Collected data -

============

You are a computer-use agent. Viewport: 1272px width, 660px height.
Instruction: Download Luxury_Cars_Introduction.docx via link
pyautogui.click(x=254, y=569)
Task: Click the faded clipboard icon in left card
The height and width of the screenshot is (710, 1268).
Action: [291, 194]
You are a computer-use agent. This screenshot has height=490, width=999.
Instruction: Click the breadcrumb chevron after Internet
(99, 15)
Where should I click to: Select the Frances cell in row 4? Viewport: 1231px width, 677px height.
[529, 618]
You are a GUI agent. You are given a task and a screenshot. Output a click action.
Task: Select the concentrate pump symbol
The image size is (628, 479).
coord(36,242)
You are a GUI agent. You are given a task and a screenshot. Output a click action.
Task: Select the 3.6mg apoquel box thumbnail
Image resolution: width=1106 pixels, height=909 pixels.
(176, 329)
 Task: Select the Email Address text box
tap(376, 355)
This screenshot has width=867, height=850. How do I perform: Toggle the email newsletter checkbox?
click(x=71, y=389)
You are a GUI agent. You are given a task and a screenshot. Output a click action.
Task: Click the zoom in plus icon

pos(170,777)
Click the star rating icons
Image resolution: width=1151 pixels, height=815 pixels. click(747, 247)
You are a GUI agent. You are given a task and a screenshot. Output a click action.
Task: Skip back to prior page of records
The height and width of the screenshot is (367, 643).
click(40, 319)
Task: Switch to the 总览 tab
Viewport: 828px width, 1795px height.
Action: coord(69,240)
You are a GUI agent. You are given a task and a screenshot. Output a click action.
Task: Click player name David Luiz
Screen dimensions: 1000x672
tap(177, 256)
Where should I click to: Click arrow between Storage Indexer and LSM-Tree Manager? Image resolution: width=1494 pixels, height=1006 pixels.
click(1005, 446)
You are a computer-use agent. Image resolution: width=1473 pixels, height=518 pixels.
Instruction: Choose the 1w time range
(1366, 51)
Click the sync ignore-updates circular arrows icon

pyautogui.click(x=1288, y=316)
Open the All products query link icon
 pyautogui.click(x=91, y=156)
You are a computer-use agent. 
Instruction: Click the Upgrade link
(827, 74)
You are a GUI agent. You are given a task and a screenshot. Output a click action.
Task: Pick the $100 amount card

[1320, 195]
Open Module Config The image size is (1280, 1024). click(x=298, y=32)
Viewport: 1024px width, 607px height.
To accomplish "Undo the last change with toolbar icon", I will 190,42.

============

Work task -
Count every line of the entries that holds the string "computer". Please answer with the count alone.

Result of this exercise -
4